> _Work item_:
Working through the data below, reproduce word for word the line with "Given: Open the" and every line after it, both ends included, and omit the pictures.
[Start of Attachment]
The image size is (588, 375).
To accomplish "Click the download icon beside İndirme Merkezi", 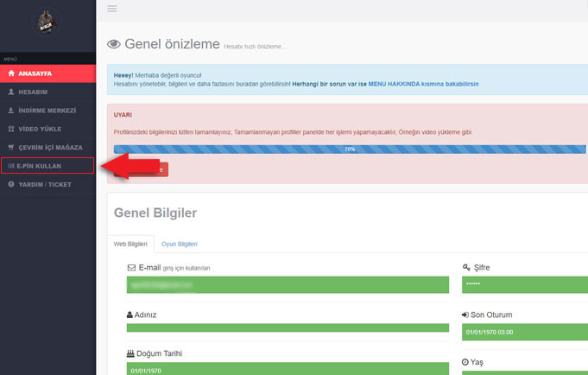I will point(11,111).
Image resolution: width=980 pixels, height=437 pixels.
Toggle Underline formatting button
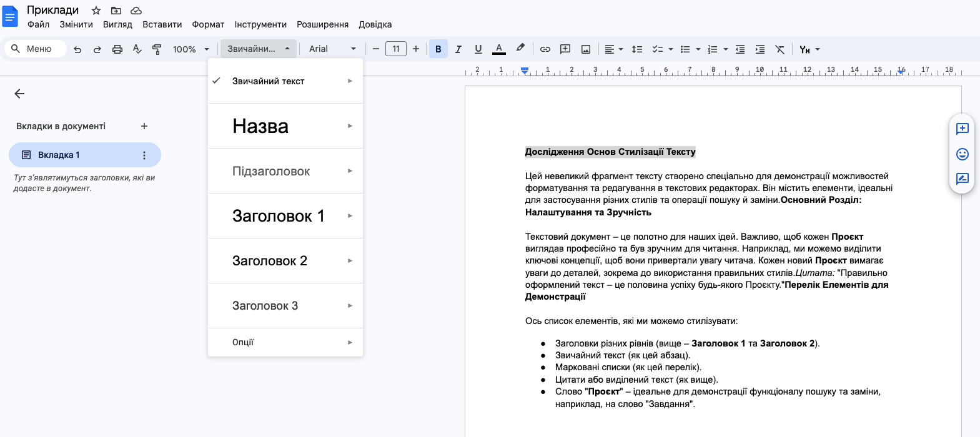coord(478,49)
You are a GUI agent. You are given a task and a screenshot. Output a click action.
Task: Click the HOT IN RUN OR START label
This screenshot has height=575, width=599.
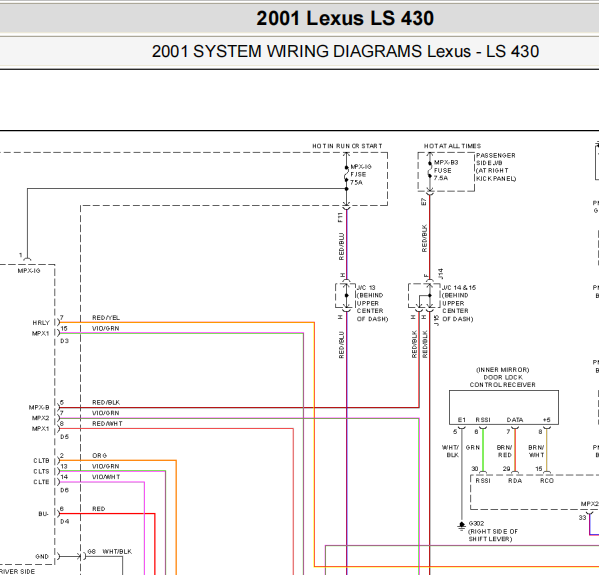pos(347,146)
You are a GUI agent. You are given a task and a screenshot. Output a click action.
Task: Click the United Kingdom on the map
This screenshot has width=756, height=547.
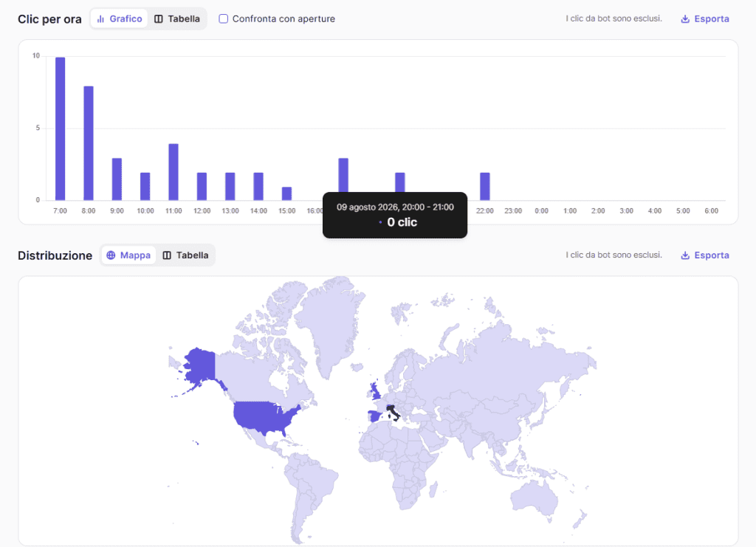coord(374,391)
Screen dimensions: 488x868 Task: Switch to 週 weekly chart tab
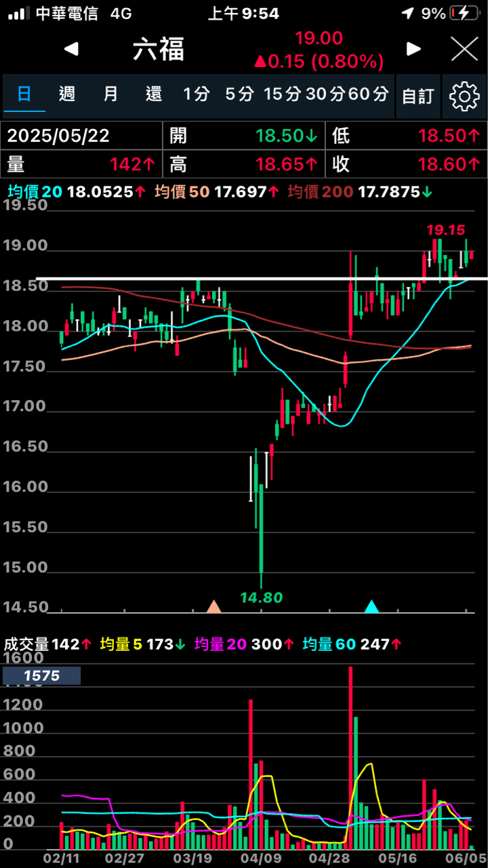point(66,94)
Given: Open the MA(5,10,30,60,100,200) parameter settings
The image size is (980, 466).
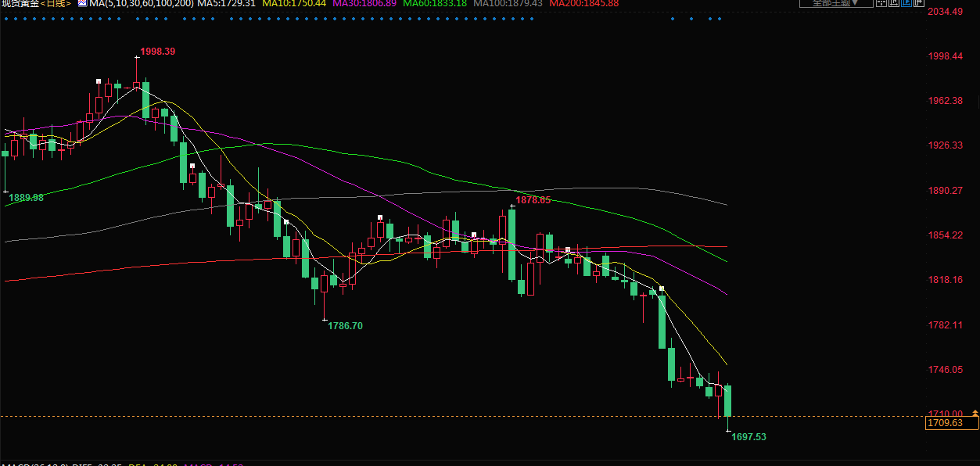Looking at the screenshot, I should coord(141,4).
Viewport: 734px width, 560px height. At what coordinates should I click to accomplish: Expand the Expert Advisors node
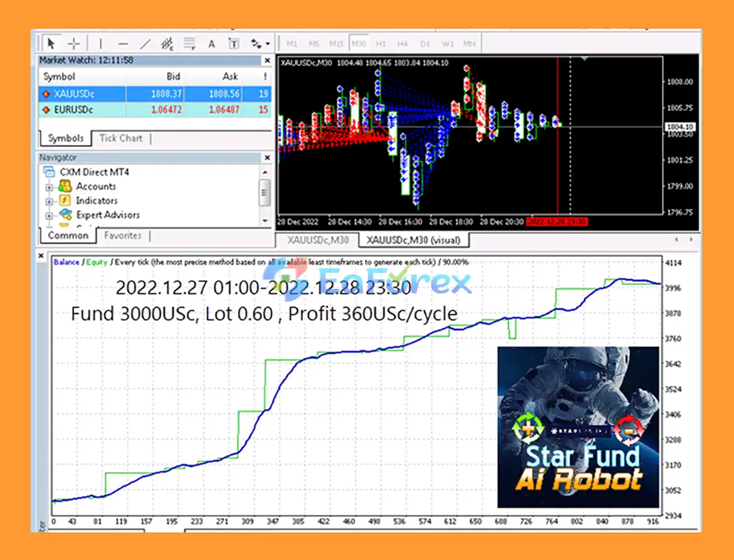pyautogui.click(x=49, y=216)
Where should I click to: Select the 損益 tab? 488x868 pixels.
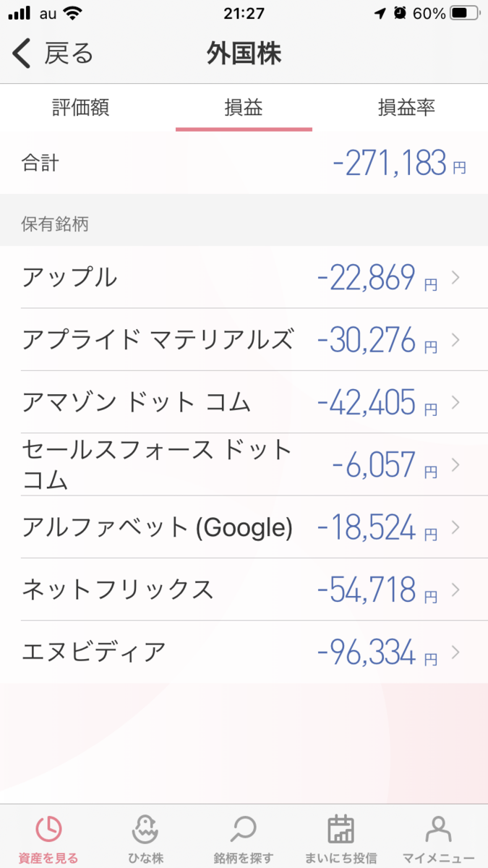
[End of Attachment]
> _Result for this exercise_:
Given: Open the MA(5,10,30,60,100,200) parameter settings
The image size is (980, 466).
Looking at the screenshot, I should coord(141,4).
Viewport: 734px width, 560px height. At what coordinates should I click to accomplish: Expand the Expert Advisors node
pyautogui.click(x=49, y=216)
Where should I click to: Select the 損益 tab? 488x868 pixels.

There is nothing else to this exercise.